Actually, pre-transplant evaluation should start sooner than when the GFR is 20. If evaluated and selected as a candidate, a person with chronic kidney disease can get a transplant when his/her GFR is 20 and avoid dialysis. The info below is from guidance about referral for transplant for professionals from the U.S. government site:

"Glomerular filtration rate (GFR) is the measure of kidney function and ranges from 0 to 140 mL/minute with measures ≥ 90 mL/minute considered normal. As GFR may vary from person to person, physician judgment is necessary to appropriately determine the rate of ESRD progression. Since individual patient management will also vary by physician, the GFR measurement should be kept broad with conversations between patients about their CKD status encouraged to be continuous. For example, in patients with a GFR of 30-59 mL/minute (Stage 3 CKD), the referring physician could begin to initiate a conversation about transplantation and prepare the patient for referral if the GFR approaches 30 mL/minute. Referral to transplant evaluation would preferably occur for patients with a GFR of less than 30 mL/minute.
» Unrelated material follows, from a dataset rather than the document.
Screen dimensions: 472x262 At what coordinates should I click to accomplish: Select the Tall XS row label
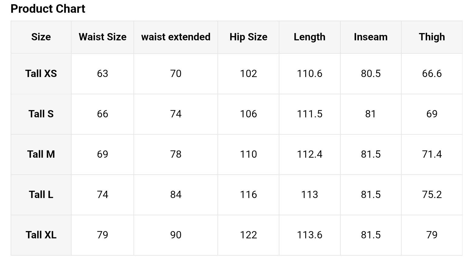click(41, 74)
Patients progressing toward ESRD at a slower rate may appropriately be referred at a GFR of approximately 25-29 mL/minute but may need to occur at a GFR of 30 mL/minute or above if a patient is rapidly progressing toward ESRD. Physicians are encouraged to refer all medically appropriate patients to transplant once a GFR of less than 30 mL/minute is reached in order to provide sufficient time to consider and become educated about transplantation, complete a transplant evaluation, and possibly locate a potential living donor.

The goal for referral should be that all potential candidates are referred for transplant at a GFR above 20 to avoid the development of comorbidities associated with dialysis and to allow the patient the maximum waiting time available."